Any “can’t possibly lose” data is backup up to Backblaze B2.

With 128GB RAM you shouldn’t have any issues. I didn’t with 64GB but moved to 128GB so my new CPU could run more VMs/containers without impacting ARC.

I think most people think they need way more performance than they really do.

I’m starting to think that the only reason sVDEV is so unpopular (amongst users with so-called separate ssd pool for apps and VMs) is that the ix-apps dataset cannot be effectively moved to the sVDEV.

Because with HDD pool with sVDEV layout you get (almost) all the pros/features of HDD pool + SSD pool layout. And get metadata performance boost as a bonus.

Perhaps, I could even create a feature request for making ix-apps dataset management less restrictive.

But I don't use apps in truenas, so that's

tenor

Ok, but are these frequently accessed larger files really faster from the NVME than from the RAIDZ? For me, the 10GBit NIC is the bottleneck for these large files read from my RAIDZ2.

Real world testing :slight_smile:

This has IMHO nothing to do with sync or async itself. It is more that sync writes probably are smaller and random writes and not a sequential writes of a 100GB file. So yeah, if your disks are busy writing 4k random, the async write performance will suffer.
IMHO this mostly comes from the old days, when VMs were not on flash.

I think you are not getting my argument, but at the same time make a great example that speaks for my argument :slight_smile: So if you don’t mind, I use your array as an example.

The security problem is not about how long drives last. It is how likely it is, that they fail at the same time. Why? If I have trashy SSDs, it does not matter if one fails after 6 months. I replace it, resilver it and get on with my day.
Your RAID array on the other hand consists of extremely old HDDs, all from the same brand.
By using the bath tube curve, failure rate grows with age.
So there will be a point in time, when they will fail closer to each other.
If that point in time is 3y from the start, because they are NAS HDDs or 10y from the start because they are enterprise HDDs does not matter.

That is why IMHO your pool is way more at risk, than my made up mirror with two brands.
For my pool to fail, I would have two drives that by pure accident fail at the same time, despite them being totally different drives with different hardware.
For your pool to fail, only 3 of your 6 drives in a RAIDZ2 vdev need to fail at the same time.

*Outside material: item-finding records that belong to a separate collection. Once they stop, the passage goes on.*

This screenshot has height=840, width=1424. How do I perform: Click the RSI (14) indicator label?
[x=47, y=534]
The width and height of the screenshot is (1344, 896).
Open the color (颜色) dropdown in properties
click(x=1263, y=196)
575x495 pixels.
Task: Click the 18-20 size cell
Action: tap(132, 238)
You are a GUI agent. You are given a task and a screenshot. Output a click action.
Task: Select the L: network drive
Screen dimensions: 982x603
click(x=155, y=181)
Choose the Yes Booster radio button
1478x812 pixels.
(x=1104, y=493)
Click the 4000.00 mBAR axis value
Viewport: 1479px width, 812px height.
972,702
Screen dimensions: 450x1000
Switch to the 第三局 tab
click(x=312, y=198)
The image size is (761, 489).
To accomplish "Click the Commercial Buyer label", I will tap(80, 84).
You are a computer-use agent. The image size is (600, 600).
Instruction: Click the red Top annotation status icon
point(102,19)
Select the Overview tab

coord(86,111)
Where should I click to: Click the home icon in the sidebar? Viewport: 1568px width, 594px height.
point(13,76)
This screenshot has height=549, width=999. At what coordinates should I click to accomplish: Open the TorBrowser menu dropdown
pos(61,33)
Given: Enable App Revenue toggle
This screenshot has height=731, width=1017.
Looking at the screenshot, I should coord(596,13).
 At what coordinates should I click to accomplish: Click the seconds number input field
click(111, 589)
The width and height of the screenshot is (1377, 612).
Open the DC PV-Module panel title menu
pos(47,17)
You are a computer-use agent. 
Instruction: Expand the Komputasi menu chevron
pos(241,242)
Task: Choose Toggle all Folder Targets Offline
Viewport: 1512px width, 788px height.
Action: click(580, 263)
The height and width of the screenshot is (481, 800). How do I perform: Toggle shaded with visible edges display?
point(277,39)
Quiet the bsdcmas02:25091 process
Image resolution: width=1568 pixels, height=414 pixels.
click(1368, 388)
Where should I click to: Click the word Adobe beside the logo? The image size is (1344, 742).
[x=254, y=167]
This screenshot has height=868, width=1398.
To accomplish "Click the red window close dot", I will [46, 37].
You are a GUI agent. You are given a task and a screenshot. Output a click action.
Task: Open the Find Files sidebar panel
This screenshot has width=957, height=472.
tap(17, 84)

That is another point I try to get across, in a home lab scenario you are less likely to replace drives just because of age. You use them until failure. This makes the risk of simultaneous failure go up with time.

What speaks against my theory, is that you might be able to detect aging drives sooner with ZFS, than in a traditional RAID. It might not fail during the pressure from a resilver, but maybe have checksum errors before. Since I never hade an aging old ZFS pool, I unfortunately can’t tell.

Ok. Just describe it. Like, what was the macOS machine? How has it been connected? Was the backup hourly, daily or weekly? What is this speed? Average? Max? Min? Did you just see it in the activity monitor? Or was it zpool iostat on the truenas side? What was the pool layout? What was SLOG model? Was there any other activity on the nas during the backup?

Etc., and so on.

No, I saw a discussion on GitHub. It was specific to (Open)ZFS.

FWIW, I saw some (klarasystems) articles state that unusually high util or wait on one drive via iostat can indicate pre-failure. One, two.